UNC football, on the other hand, had been a disaster before hiring Butch Davis and never been an historically good program. So that football program landing a coach with Butch Davis’s resume was a really big deal. But he never really took the program to new heights and his lack of oversight led to NCAA violations and investigations that not only torpedoed the football program, but triggered investigations into other programs at UNC, including our prized basketball program. And of course that garnered heavy media attention where the basketball program was dragged through the mud, which negatively impacted recruiting.
 
Funny enough, UNC’s most disastrous hire over the past 40 years may have been what looked like its most impressive hire at the time it occurred. That was Butch Davis. Roy Williams was obviously an impressive hire— and our best hire by a long shot over the last 40 years (second best ever after Dean)— but there was nothing suprising about UNC basketball landing an elite coach in 2003, particularly one with deep UNC ties.
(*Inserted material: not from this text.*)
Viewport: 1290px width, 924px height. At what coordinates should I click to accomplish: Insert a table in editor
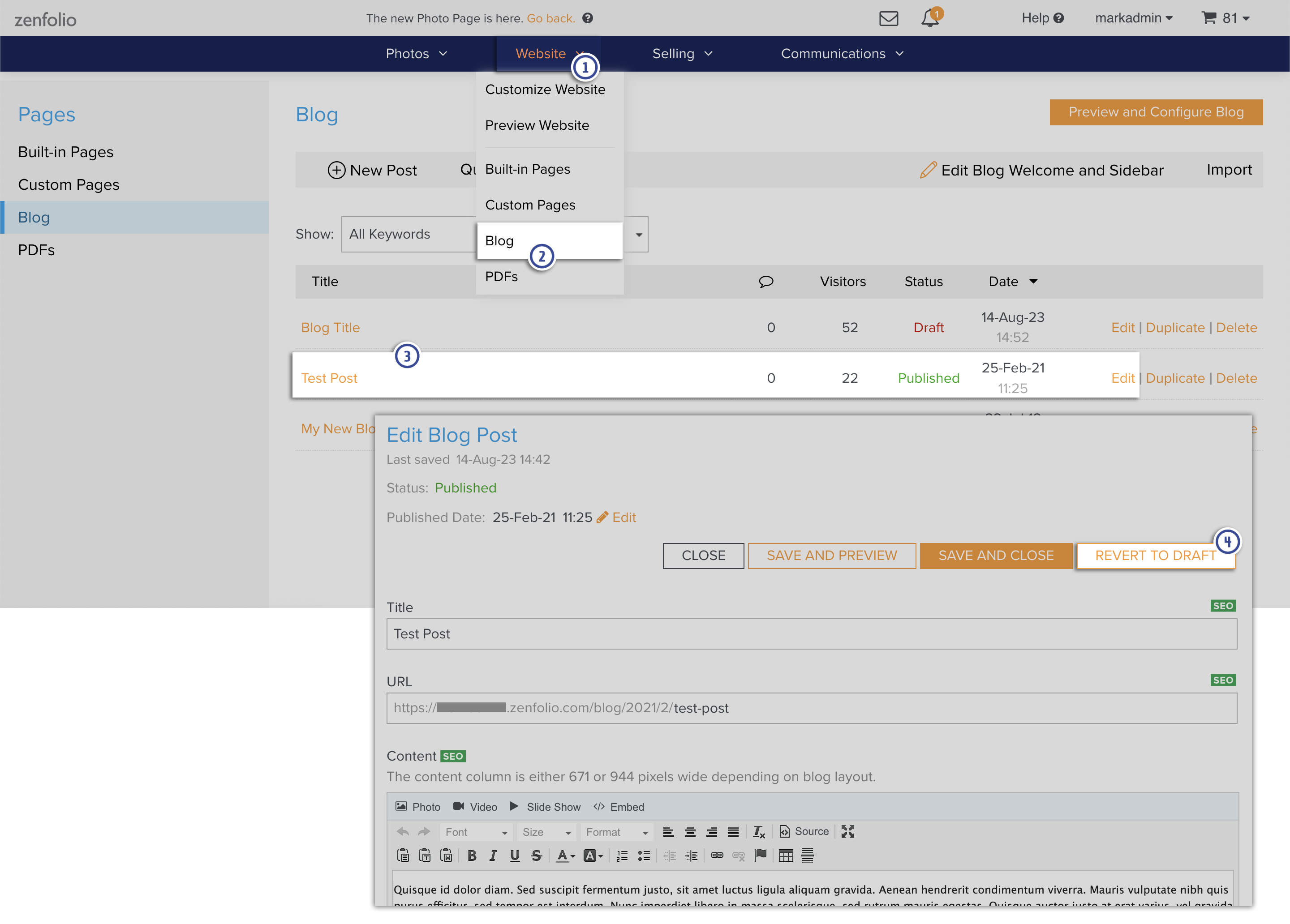[786, 855]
UNC football, on the other hand, had been a disaster before hiring Butch Davis and never been an historically good program. So that football program landing a coach with Butch Davis’s resume was a really big deal. But he never really took the program to new heights and his lack of oversight led to NCAA violations and investigations that not only torpedoed the football program, but triggered investigations into other programs at UNC, including our prized basketball program. And of course that garnered heavy media attention where the basketball program was dragged through the mud, which negatively impacted recruiting.
Oh he brought on about 7 years of hell
 
no disrespect, but the notion that what you experienced is remotely comparable to the scope, scale and interest level in a UNC basketball coaching search is a bit ridiculous.
Your POV on the scope and scale of UNC's basketball coaching job is highly influenced by your passion for the team. For the last 25 years I've been working for $20B+ MNCs. This search is not as big or complicated as you think. Nor is it any more fraught with competitors who will use the search against you.
 
This echos a lot of my feelings. But when you say "I told you so," you're talking to fans who wanted HD gone no matter what happened next. So even if it turns out to be an utter disaster, they still got what they wanted.

[snip]

I know you said it's waaaay too early, but you really can't assess how successful the transition is until happens and then look back at the whole picture retrospectively. The timing is still at a point where it would be very reasonable to be making the new hire. We just don't know yet if this process is a success or not. I'm very skeptical, but I'll wait to see how it all turns out in the end.
The first part of your post is utter and absolute bullshit. Very few fans, and none that I know on here, wanted HD gone if we didn't believe that the program couldn't significantly upgrade the HC position afterward.

Your second part is correct in that we won't have any idea how successful the transition will turn out to be until a new coach is announced. Hopefully that won't be too far into the future.
 
sure. it was the catalyst.

but saying he was "fired over a single gut wrenching event" just isn't correct. he was fired due to 5 years of mediocrity culminating in a collapse that was impossible to ignore. the ACCT didn't help, either.
His point was the emotion in the moment, and the need to defuse the volatility that comes from that. It’s clear emotion played a role because of the dramatic fashion of the loss.